Singapore goal defender Qingyi Lin is floating above the court. It would be ethereal or beautiful if she weren’t also scrambling to deflect a shot at a height usually reached with a ladder. The reason she’s above the ground is that goal keeper Premila Hirubalan is holding her by the waist. This is not a standard…
Singapore goal defender Qingyi Lin is floating above the court. It would be ethereal or beautiful if she weren’t also scrambling to deflect a shot at a height usually reached with a ladder. The reason she’s above the ground is that goal keeper Premila Hirubalan is holding her by the waist.
This is not a standard move in netball and it wouldn’t be named until the next year, when it was dubbed the Harrison Hoist. It looks like a rough ballet move or something from the rugby field.
We are at the 2011 World Netball Championships, and Singapore are playing their arch-rivals, Sri Lanka. These are the best teams in Asia, but there’s one big difference: to get above two metres in the air it takes two Singapore women; for Sri Lanka, it takes one. Tharjini Sivalingam is 208cm tall (6ft 10in).
She’s the tallest woman in the netball universe. If she were in the WNBA (the Women’s National Basketball Association), she’d be the biggest there too; and she’s taller than some male NBA centres. She’s also got Lennox Lewis, Peter Crouch and Tyson Fury covered.
According to Averageheight.co Sri Lanka is the eighth shortest country for males and the ninth smallest for females. The average Sri Lankan woman is 151cm tall, while for men it’s 163cm. Sivalingam’s father and tallest brother are 180cm; so she’s almost a foot taller than them.
And she has talent as well as height. In that game against Singapore, Sri Lanka scored 62 goals, of which Sivalingam bagged 60, with just one miss.
Netball, like basketball, is an efficiency sport. Both teams have virtually the same amount of ball time, so it’s what you do with it that matters. If you aren’t efficient, if you throw possession away, allow it to be stolen, or clang your shot, you’ve wasted your chance.

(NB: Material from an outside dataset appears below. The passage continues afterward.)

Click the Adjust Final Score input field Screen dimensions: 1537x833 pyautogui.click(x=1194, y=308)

In that World Championship, Sri Lanka had six games; Sivalingam had 296 shots on goal, she scored 290 of them.
They call Sivalingam the genie. She almost never misses. But Sri Lanka almost missed her.

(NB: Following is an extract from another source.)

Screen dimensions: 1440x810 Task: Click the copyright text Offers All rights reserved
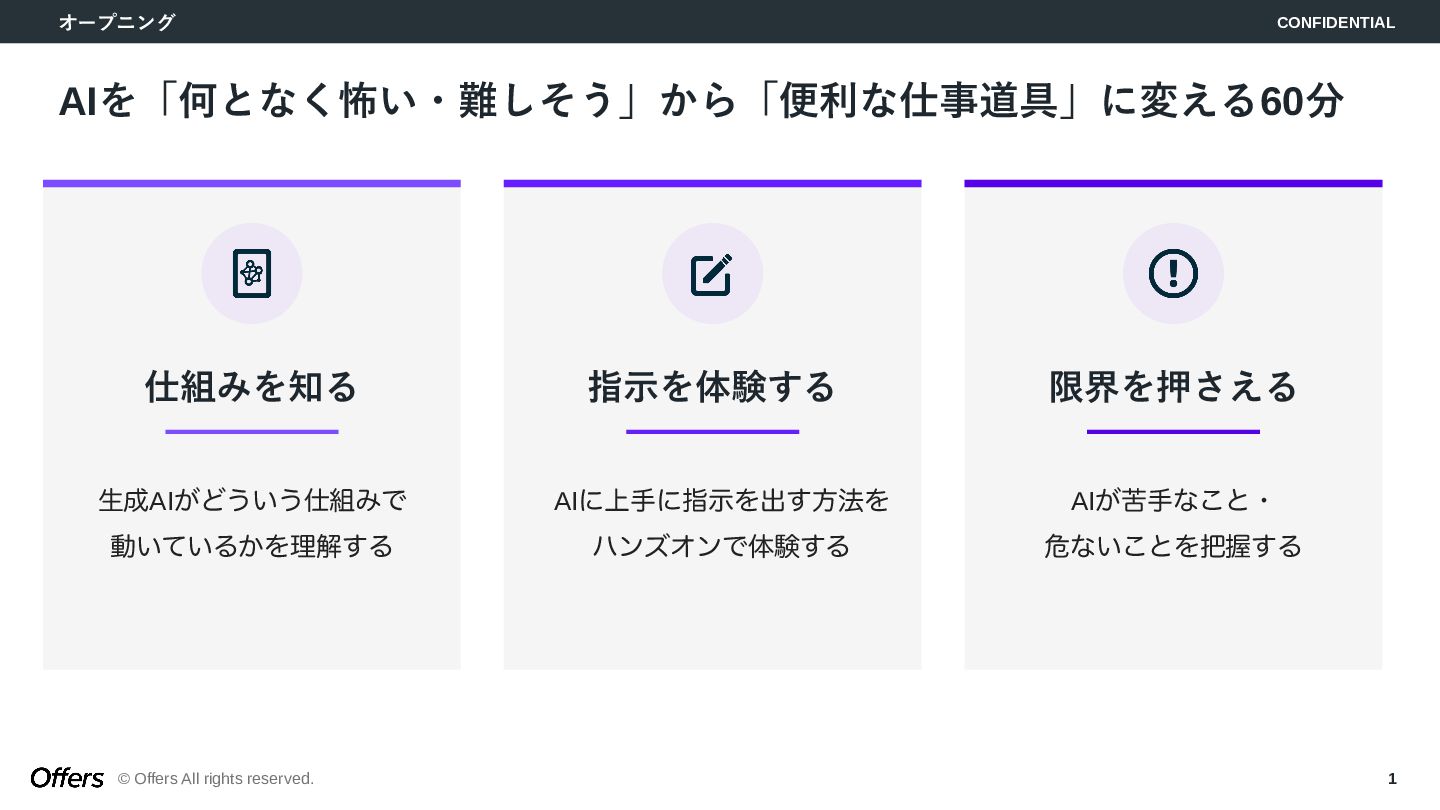click(216, 778)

Sivalingam was born into a family of vegetable farmers from the Jaffna Peninsula in Sri Lanka’s far north. What should have been a happy childhood turned into horror when her village ended up on the front line of the civil war between the Tamil Tigers and the Sri Lankan government. The entire community moved towards the coast.

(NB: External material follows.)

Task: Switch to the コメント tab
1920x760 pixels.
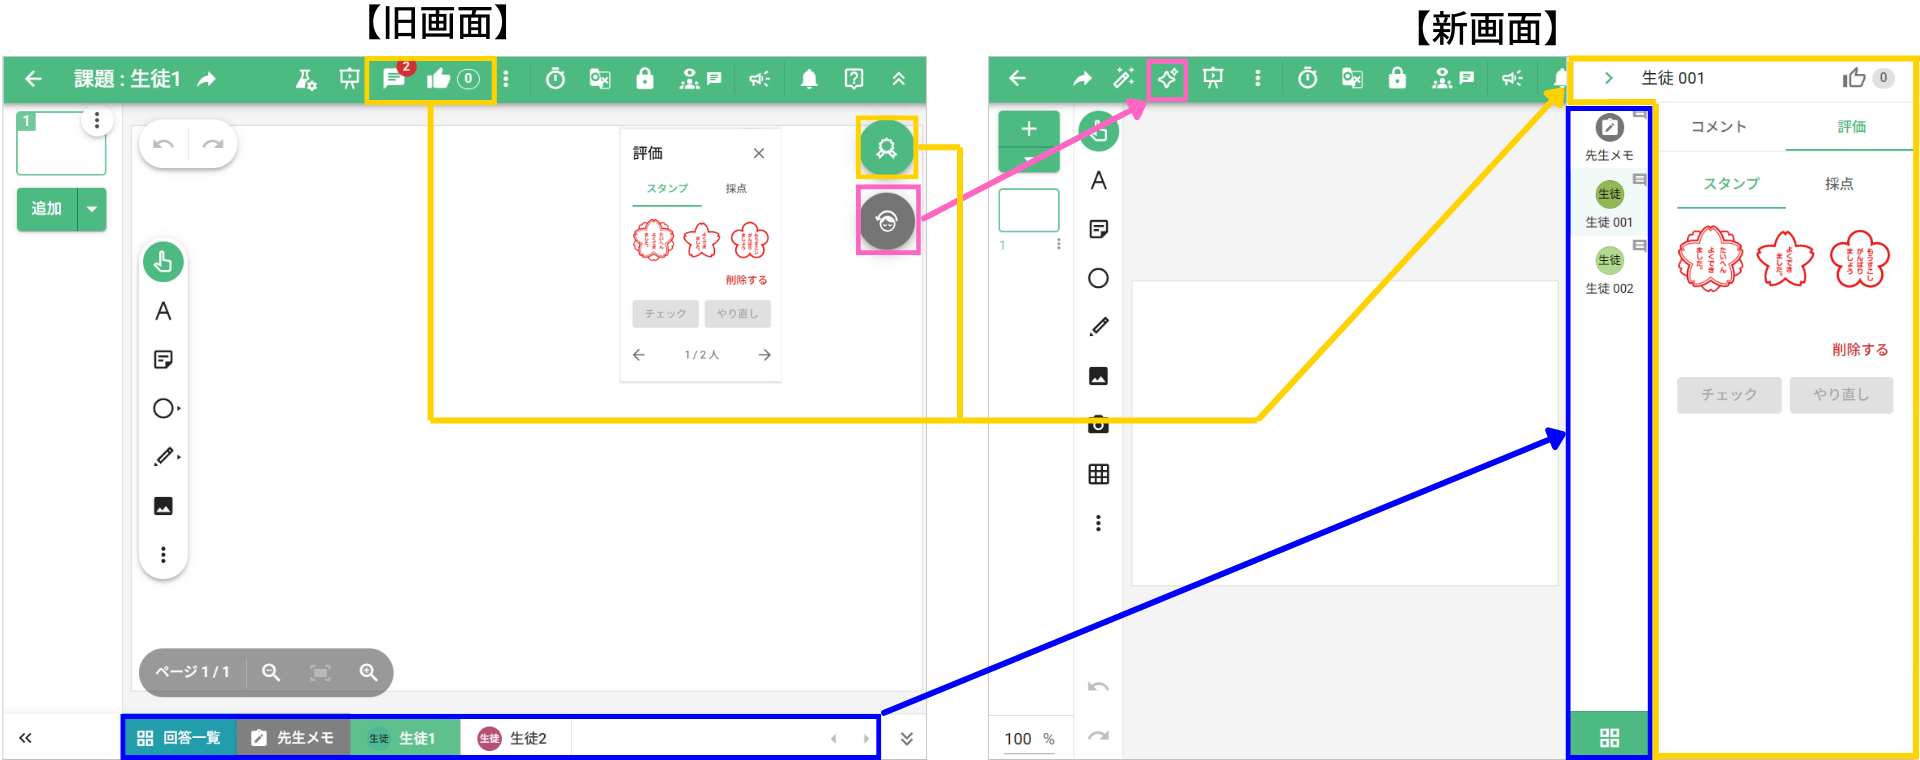Action: point(1718,127)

“My house was destroyed,” says Sivalingam in her improving but broken English.
She doesn’t know how her home was wrecked, or even by who, just that it happened. She grew up with “no phone, no light, no running water, no nothing”. To study she used kerosene lamps, but for a couple of years there was no school to attend. With her household unable to farm, they relied on money from an uncle.
Her family is Tamil, at a time when being so was not a great thing in Sri Lanka. But beyond the war, she had her own separate problems.
“Compared to others I was always tall”, she says. When she kept growing, other children bullied her. “Everyone would look at me and laugh, because I was different. I was very sad”.
War, poverty, lack of education, and bullying was her life.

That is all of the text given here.